▸ WORKING DATA:
= Beginning of Section =
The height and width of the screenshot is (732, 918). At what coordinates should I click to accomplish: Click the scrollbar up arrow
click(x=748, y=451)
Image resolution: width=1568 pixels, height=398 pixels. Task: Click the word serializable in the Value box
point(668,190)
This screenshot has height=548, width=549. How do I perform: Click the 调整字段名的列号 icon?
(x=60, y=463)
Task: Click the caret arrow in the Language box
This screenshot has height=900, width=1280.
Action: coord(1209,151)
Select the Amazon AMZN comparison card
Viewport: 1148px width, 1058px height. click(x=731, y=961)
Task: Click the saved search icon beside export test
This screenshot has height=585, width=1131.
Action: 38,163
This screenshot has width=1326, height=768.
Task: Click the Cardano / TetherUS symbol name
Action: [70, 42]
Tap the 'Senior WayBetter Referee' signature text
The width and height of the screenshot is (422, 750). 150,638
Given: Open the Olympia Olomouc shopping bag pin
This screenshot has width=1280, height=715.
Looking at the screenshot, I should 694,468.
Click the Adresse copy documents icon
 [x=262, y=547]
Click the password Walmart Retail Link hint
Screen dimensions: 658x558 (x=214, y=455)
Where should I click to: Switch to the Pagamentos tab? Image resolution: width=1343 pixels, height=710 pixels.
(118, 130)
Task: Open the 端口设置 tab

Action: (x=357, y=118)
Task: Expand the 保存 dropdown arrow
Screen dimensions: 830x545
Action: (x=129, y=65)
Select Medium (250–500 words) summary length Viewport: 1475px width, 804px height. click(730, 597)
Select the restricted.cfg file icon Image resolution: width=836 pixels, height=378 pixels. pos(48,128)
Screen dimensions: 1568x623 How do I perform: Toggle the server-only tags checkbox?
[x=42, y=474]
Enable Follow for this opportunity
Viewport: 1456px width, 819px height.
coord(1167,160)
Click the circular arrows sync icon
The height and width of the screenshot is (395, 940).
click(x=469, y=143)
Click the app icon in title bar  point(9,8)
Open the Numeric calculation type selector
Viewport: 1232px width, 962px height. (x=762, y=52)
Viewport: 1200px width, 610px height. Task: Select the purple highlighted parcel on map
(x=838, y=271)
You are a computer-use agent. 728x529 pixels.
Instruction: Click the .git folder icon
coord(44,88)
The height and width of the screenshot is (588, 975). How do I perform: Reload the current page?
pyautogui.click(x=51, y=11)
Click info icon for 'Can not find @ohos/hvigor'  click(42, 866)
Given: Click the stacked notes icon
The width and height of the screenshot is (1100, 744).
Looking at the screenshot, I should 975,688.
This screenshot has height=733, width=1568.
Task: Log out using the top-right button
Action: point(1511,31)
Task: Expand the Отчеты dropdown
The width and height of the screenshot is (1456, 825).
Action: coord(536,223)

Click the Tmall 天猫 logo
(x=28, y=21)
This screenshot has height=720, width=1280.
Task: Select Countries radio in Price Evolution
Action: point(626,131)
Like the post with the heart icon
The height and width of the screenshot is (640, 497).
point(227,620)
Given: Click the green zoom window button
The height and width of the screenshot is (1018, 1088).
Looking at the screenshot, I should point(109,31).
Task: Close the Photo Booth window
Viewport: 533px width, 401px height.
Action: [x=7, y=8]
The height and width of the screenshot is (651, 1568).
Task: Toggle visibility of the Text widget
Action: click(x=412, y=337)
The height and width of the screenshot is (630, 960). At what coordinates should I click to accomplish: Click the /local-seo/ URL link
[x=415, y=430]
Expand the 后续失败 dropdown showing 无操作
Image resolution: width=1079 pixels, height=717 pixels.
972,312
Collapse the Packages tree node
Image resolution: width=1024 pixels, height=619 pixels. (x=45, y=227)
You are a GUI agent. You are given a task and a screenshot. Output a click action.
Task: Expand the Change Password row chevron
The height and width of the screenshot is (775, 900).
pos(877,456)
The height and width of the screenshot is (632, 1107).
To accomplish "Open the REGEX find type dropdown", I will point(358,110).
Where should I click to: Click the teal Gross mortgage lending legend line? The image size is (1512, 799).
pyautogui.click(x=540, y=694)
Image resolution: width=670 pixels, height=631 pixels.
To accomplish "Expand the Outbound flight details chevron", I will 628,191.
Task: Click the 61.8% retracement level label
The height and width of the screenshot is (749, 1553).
= End of Section =
▸ WORK ITEM: Write down again the exact lines running from the beginning of the data to the line containing "Select the restricted.cfg", with both ends included.

▸ RESPONSE FOR THIS EXERCISE:
The height and width of the screenshot is (732, 918). At what coordinates should I click to accomplish: Click the scrollbar up arrow
click(x=748, y=451)
Image resolution: width=1568 pixels, height=398 pixels. Task: Click the word serializable in the Value box
point(668,190)
This screenshot has height=548, width=549. How do I perform: Click the 调整字段名的列号 icon?
(x=60, y=463)
Task: Click the caret arrow in the Language box
This screenshot has height=900, width=1280.
Action: coord(1209,151)
Select the Amazon AMZN comparison card
Viewport: 1148px width, 1058px height. click(x=731, y=961)
Task: Click the saved search icon beside export test
This screenshot has height=585, width=1131.
Action: 38,163
This screenshot has width=1326, height=768.
Task: Click the Cardano / TetherUS symbol name
Action: [70, 42]
Tap the 'Senior WayBetter Referee' signature text
The width and height of the screenshot is (422, 750). 150,638
Given: Open the Olympia Olomouc shopping bag pin
This screenshot has width=1280, height=715.
Looking at the screenshot, I should 694,468.
Click the Adresse copy documents icon
 [x=262, y=547]
Click the password Walmart Retail Link hint
Screen dimensions: 658x558 (x=214, y=455)
Where should I click to: Switch to the Pagamentos tab? Image resolution: width=1343 pixels, height=710 pixels.
(118, 130)
Task: Open the 端口设置 tab

Action: (x=357, y=118)
Task: Expand the 保存 dropdown arrow
Screen dimensions: 830x545
Action: (x=129, y=65)
Select Medium (250–500 words) summary length Viewport: 1475px width, 804px height. click(730, 597)
Select the restricted.cfg file icon Image resolution: width=836 pixels, height=378 pixels. pos(48,128)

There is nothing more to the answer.